Background: Promoting use of pharmaco-economic models by formulary reviewers is a goal of the Academy of Managed Care Pharmacy (AMCP) Format for Formulary Submissions, but relatively few decision makers use such models, and many doubt that they provide meaningful input.
Objective: To demonstrate how sophisticated disease-based pharmaco-economic models can aid formulary decision makers when long-term outcomes data are lacking.

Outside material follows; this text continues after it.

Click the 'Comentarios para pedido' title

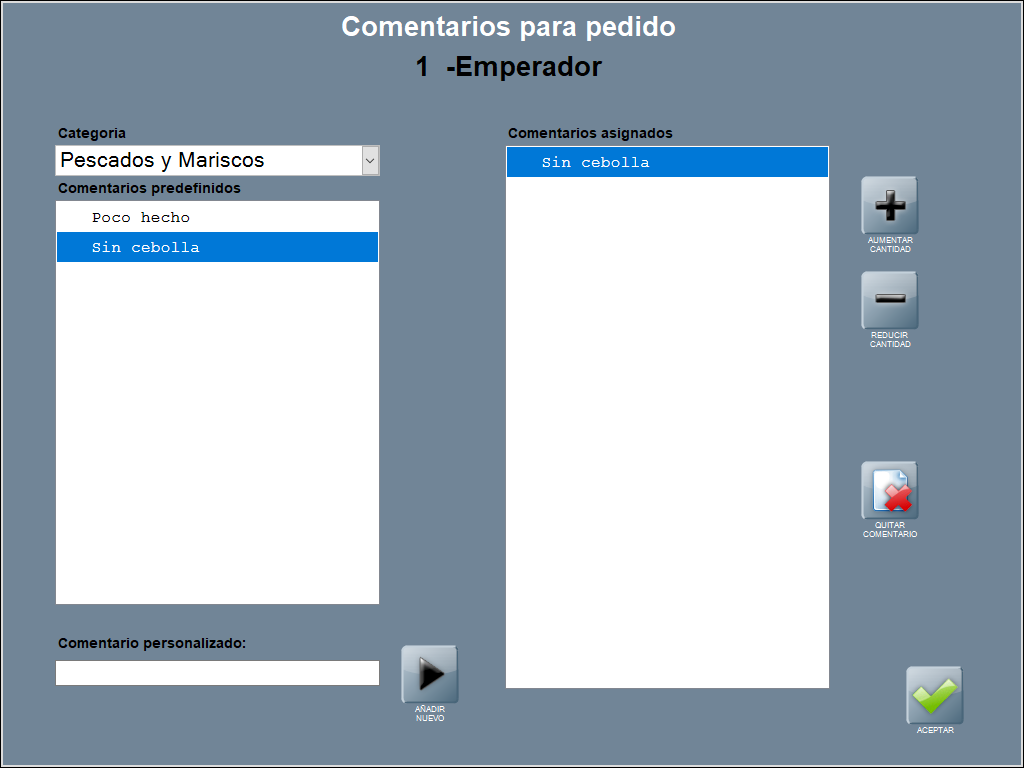[508, 27]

Methods: The Center for Outcomes Research (CORE) Diabetes Model (CDM), a published, validated Markov pharmaco-economic model that projects clinical and economic endpoints, was used to model the cost-effectiveness of exenatide, a new injectable antidiabetic agent that enhances glucose-dependent insulin secretion, in a standard cohort of type 2 diabetes patients (mean body mass index [BMI] = 27.5 3 kg/m2), compared with a modified obese cohort (mean BMI = 35 3 kg/m2) that was otherwise demographically identical at baseline to the standard cohort. The standard cohort was assumed to maintain baseline weight during treatment, and the modified obese cohort was assumed to experience weight loss of approximately 9% (mean = 3 kg/m2), with corresponding improvements in blood pressure, low density lipoprotein cholesterol, and triglycerides. We selected a 30-year time horizon because it was the time interval during which the CDM predicted most of the subjects would have died, and the costs obtained thus reasonably projected lifetime total direct medical costs for these cohorts. While treatment options certainly will change over a 30-year period, our goal was to estimate the incremental effect of exenatide over other available therapies.

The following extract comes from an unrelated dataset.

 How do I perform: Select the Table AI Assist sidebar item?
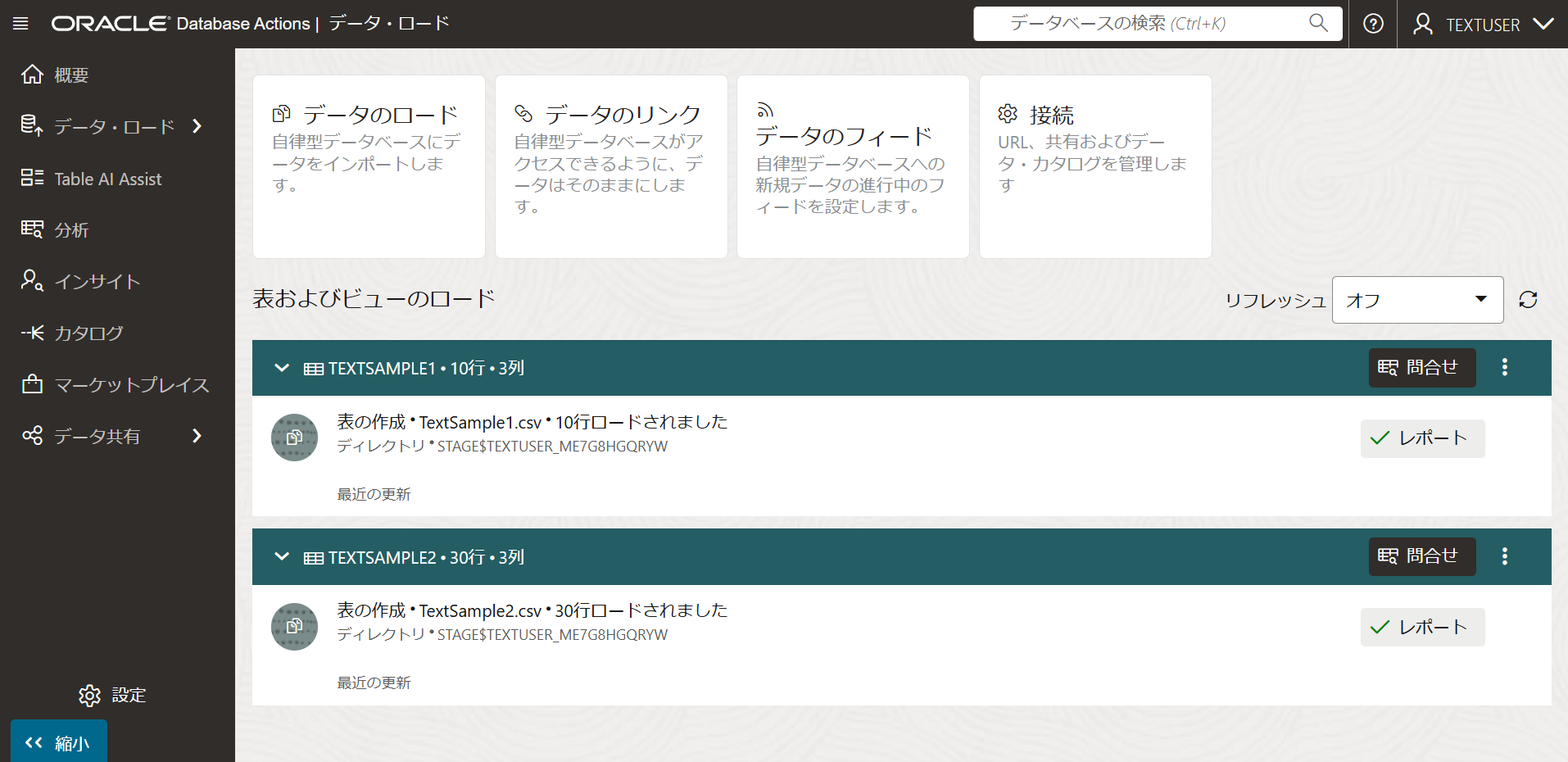click(107, 179)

Results: The model predicted reduced long-term treatment costs in obese patients, driven by an 11% decrease in cardiovascular disease burden and derived from the presumed weight loss. The incremental cost-effectiveness ratio (ICER) for adding exenatide over 3 years was 35,000 dollars/quality-adjusted life-year (QALY). Using a 30-year horizon, ICER values were 13,000 dollars/QALY versus insulin, 32,000 dollars versus generic glyburide, and 16,000 dollars versus no additional treatment. Exenatide dominated pioglitazone. By comparison, the 30-year ICER for exenatide versus insulin in the nonobese cohort was 33,000 dollars. These results were presented to the pharmacy and therapeutics (P&T) committee and influenced its decision to add exenatide to the drug formulary. While our modeling assumed certain patient characteristics (e.g., obesity, need of further A1c reduction at baseline, motivation to lose weight), the P&T committee imposed only a step-therapy requirement to try either metformin or a sulfonylurea before trying exenatide and did adopt a nonspecific requirement for physician reauthorization of refills before the fourth pharmacy claim for exenatide.

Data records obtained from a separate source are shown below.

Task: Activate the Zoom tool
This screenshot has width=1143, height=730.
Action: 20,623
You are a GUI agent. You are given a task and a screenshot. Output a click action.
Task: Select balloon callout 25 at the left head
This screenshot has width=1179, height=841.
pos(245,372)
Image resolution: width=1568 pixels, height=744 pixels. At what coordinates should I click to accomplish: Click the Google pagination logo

Conclusions: Disease-based pharmaco-economic models may help third party payers project costs and be particularly useful when only data from short-term clinical trials are available. In the present case, the pharmacy staff of a health plan used a pharmaco-economic model for drug treatment of type 2 diabetes provided by the manufacturer as part of the AMCP Format dossier process to project cost outcomes for exenatide, adjunct injectable therapy for patients taking metformin and/or sulfonylurea. The P&T committee approved the drug for inclusion in the drug formulary based in part on the results of the pharmaco-economic model produced from the cost inputs entered into the model by the health plan pharmacists.